╭─ Material for this task
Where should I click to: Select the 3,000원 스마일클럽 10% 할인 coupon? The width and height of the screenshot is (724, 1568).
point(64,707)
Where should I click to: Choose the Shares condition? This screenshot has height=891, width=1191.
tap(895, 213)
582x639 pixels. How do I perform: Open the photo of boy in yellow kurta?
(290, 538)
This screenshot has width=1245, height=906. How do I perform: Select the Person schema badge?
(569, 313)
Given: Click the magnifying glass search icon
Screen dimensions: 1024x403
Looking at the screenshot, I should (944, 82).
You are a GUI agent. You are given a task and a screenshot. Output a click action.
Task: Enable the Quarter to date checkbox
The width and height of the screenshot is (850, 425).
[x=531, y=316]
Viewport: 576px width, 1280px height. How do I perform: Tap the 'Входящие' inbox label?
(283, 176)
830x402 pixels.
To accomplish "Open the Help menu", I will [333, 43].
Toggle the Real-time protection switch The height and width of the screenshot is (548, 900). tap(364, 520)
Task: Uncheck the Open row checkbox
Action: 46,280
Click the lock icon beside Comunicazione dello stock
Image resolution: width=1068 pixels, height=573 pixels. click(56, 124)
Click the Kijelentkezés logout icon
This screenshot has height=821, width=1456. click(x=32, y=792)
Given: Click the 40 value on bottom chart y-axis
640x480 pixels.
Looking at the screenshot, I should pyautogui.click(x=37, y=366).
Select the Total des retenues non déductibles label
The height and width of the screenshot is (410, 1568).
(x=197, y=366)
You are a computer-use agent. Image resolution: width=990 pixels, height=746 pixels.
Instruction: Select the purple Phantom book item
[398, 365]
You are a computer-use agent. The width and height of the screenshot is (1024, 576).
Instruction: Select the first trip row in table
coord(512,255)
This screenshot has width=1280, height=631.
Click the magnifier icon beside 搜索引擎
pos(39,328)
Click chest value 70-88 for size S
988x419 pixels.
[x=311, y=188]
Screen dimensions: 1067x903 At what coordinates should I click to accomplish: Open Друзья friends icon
╰─
Look through the data above for the string "agent" and copy every line where it appears.

> Problem solution
You are a GUI agent. You are given a task and a screenshot. Output a click action.
You are a computer-use agent. Image resolution: width=990 pixels, height=746 pixels.
You are a computer-use agent. The width and height of the screenshot is (1024, 576).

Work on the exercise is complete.